[COLUMN] Is it the end of dog farming?

By Kim Joo-heon Posted : December 6, 2023, 16:56 Updated : December 6, 2023, 20:27
[Courtesy of Michael Breen]
[This article was contributed by Michael Breen, the CEO of Insight Communications and a former foreign correspondent]

SEOUL -- From time to time, I find myself wondering how future generations might look upon our era.

Just as we find it hard to believe that nice, sophisticated people could own slaves, what do we do today that will make our great-grandchildren doubt our moral uprightness?

There are some obvious candidates for disapproval – warfare, poverty, pollution, loneliness, high taxation. But the main candidate that occurs to me is the farming of animals for meat.

I imagine people will look back on this as a definition of backwardness. They may understand that ancient peoples milked cows and herded sheep, but how people who flew their own jets and owned smartphones could eat burgers made from slaughtered animals will disgust them.

The prospect may seem unlikely now, but this type of change could happen very quickly. As soon as lab-grown meat is commercially viable, I expect that vegan protestors will go into action and that within a generation or two, livestock farms, slaughterhouses and butcher shops will be a thing of the past.

I was thinking about this recently because of the ruling People Power Party’s plan to ban the dog meat trade. The bill under consideration proposes a maximum penalty of five years imprisonment or a fine of 50 million won for individuals who continue to engage in it. The opposition Democratic Party of Korea is also on board, although its bill is a little gentler on the farmers, recommending three-year jail sentences and fines up to 30 million won.

Dog farmers oppose this threatened end to their livelihood. They are threatening to unleash two million dogs in the streets of Seoul in protest.

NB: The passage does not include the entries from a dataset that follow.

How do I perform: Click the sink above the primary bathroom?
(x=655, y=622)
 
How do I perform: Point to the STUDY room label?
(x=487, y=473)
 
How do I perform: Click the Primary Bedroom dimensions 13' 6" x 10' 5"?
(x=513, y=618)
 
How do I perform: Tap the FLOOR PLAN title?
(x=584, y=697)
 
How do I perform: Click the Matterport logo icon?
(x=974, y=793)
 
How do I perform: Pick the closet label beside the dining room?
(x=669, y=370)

But they are fighting a battle they cannot win. Koreans see dogs as pets now, not food. According to a Gallup Korea poll last year, nearly two-thirds opposed eating dog meat. Only 8 percent said they had eaten it in the past year, which was way down from 27 percent in 2015.

The threatened protest itself seems farcical. It makes the dog farmers look like an early 21st-century version of the Luddites. They, you may remember from European history lessons, were English workers two hundred years ago, at the start of the Industrial Revolution, who destroyed the new machinery that they believed was threatening their jobs in cotton and woolen mills.

Somehow, the visual image of farmers uncaging dogs all over Seoul while citizens cower in their apartments and firemen run around with nets trying to catch them strikes me as defining the end of our era.

To be honest, in this case, I think the farmers are bluffing. They know that dog farming is going to end. The proposed ban is scheduled to come into effect in 2027. Unlike in other countries, where people in an industry that closes because of legislation or new technology are compelled to look for new jobs on their own, in Korea the government helps people out. It has promised to support farmers transitioning away from the dog meat trade. Given this, the protest is most likely intended to not only hold the government to this promise, but also to improve the conditions.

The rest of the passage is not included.